■ **What you have to do**
Report every line of the entries that contains the word "agent".

■ **The data**
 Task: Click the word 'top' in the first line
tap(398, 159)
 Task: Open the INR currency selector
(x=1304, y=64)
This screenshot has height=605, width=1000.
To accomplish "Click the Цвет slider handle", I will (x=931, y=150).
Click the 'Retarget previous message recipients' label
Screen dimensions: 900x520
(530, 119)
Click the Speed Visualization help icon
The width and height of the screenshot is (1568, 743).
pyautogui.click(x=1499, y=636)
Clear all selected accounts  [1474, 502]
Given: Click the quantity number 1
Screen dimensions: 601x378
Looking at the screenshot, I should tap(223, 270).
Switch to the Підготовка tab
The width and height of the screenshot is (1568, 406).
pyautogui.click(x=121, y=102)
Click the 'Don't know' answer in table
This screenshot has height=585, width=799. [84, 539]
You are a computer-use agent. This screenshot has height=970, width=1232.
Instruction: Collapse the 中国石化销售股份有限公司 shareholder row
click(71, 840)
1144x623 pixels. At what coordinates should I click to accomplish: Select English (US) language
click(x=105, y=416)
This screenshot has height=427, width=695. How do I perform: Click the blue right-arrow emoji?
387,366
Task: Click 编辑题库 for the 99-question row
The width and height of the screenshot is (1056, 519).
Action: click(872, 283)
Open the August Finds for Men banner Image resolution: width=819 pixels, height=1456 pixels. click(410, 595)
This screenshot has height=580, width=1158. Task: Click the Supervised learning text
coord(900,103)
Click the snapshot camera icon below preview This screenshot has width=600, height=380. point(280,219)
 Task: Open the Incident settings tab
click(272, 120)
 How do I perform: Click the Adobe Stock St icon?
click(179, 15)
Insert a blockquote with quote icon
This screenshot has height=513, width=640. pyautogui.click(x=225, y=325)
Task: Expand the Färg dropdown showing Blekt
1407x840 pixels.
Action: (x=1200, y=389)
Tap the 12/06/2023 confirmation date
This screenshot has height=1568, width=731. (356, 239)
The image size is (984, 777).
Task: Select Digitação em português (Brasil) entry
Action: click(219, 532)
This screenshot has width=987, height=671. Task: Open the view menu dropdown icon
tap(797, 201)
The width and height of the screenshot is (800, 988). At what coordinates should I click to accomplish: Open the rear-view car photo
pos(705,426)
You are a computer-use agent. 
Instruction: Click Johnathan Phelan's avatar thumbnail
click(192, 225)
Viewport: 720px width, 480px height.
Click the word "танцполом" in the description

■ **Response to the task**
You are a computer-use agent. This screenshot has height=970, width=1232.
You are a computer-use agent. 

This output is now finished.